Click-target data:
---*---
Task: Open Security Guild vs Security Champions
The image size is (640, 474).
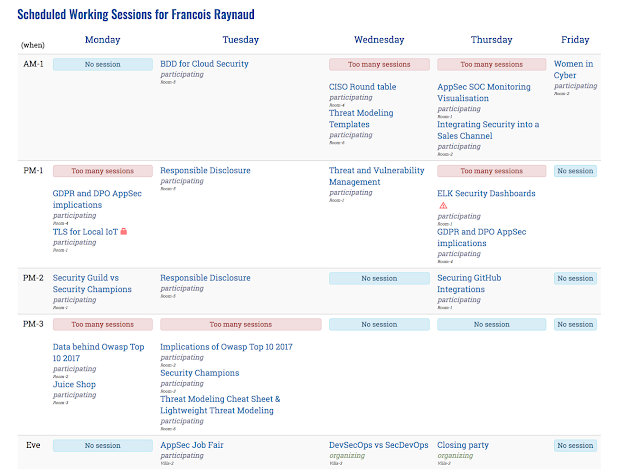Action: point(92,283)
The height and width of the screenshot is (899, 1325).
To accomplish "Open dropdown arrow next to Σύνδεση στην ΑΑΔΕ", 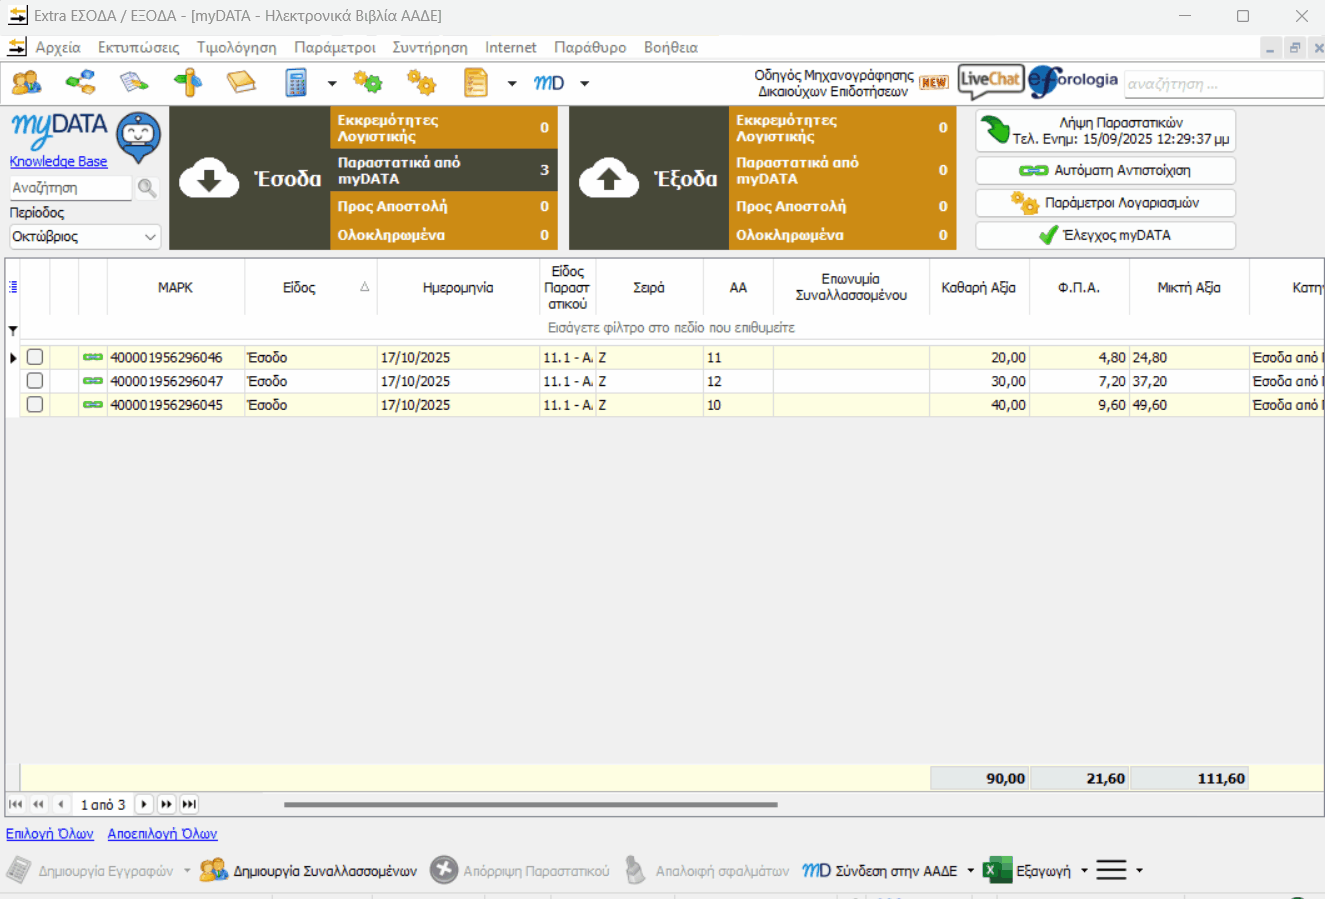I will [970, 871].
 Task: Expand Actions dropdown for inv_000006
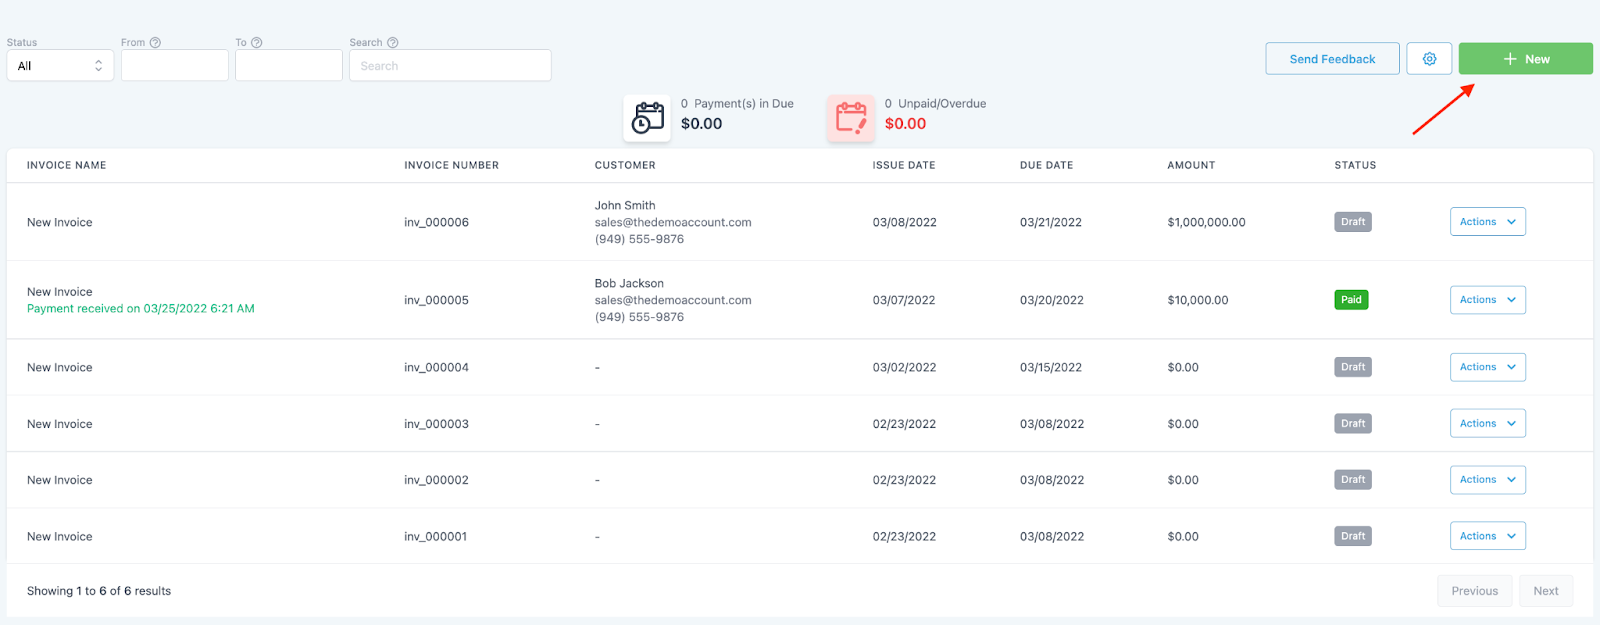coord(1487,222)

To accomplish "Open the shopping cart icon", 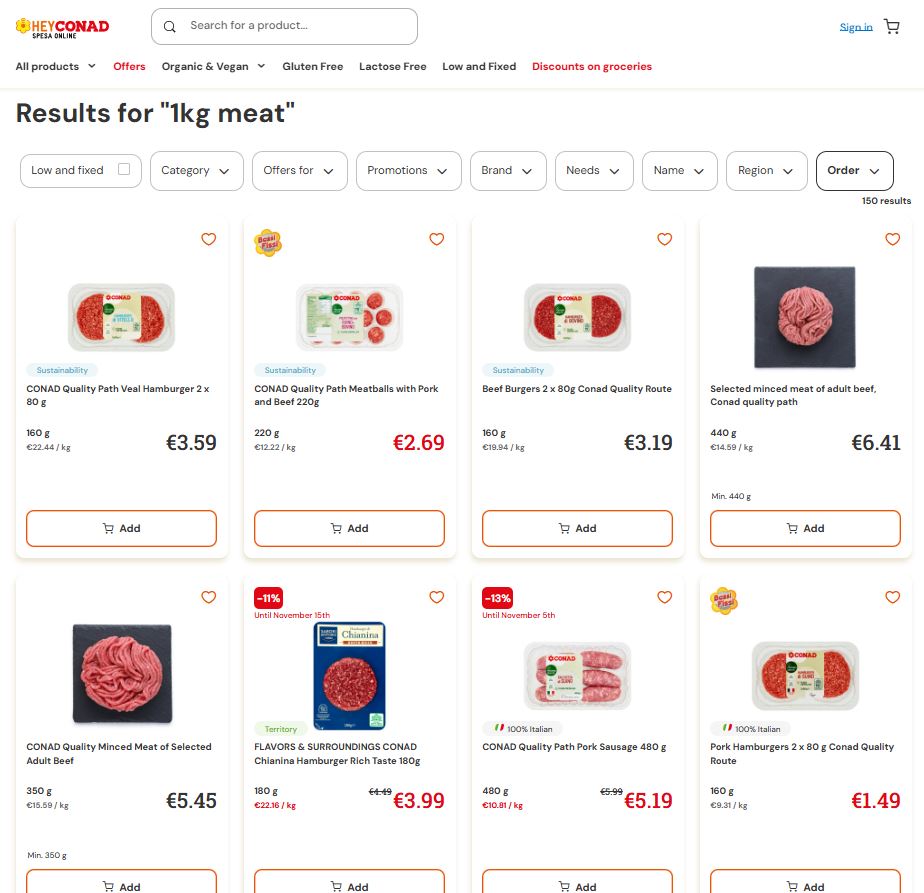I will 891,27.
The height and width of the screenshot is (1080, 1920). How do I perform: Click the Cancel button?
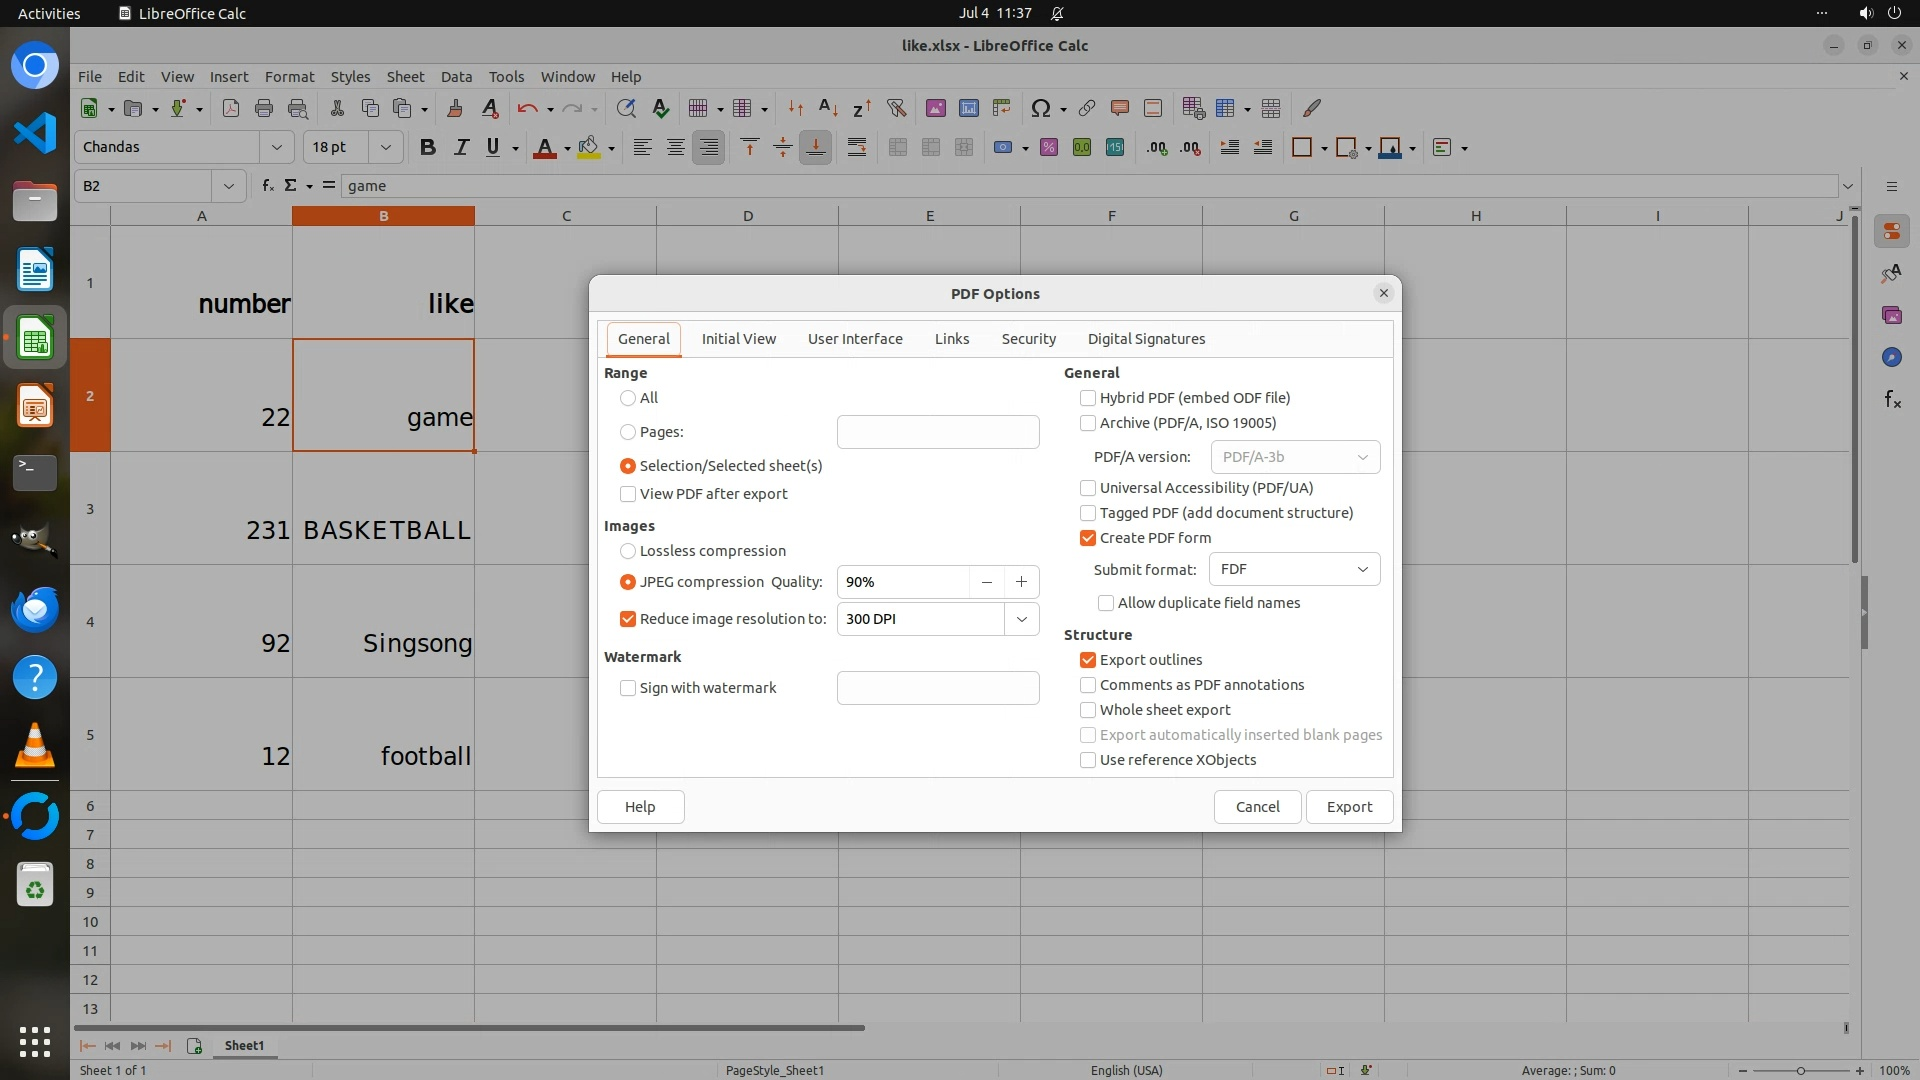1257,807
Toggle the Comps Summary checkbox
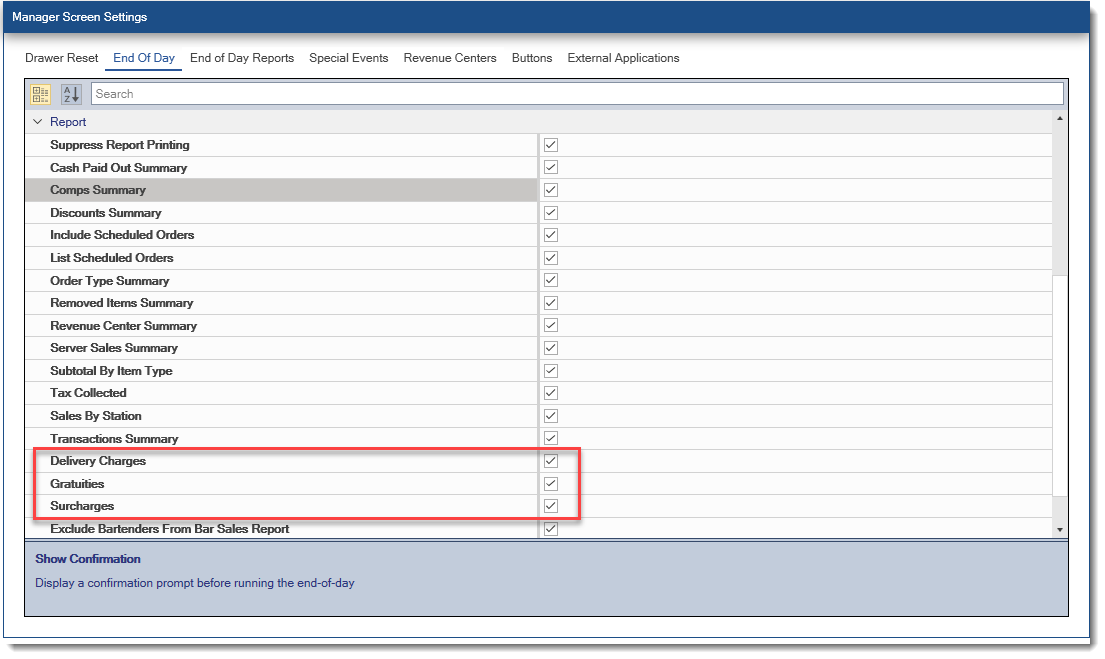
---*---
Brief: Output the stretch from the line containing "The height and width of the screenshot is (1080, 1920)." through the end of the records as a JSON list of strings, one string per line, skipping blank lines and leaving out the pictures.

Result of this task:
[
  "The height and width of the screenshot is (1080, 1920). How do I perform: Click the Cancel button?",
  "1257,807",
  "Toggle the Comps Summary checkbox"
]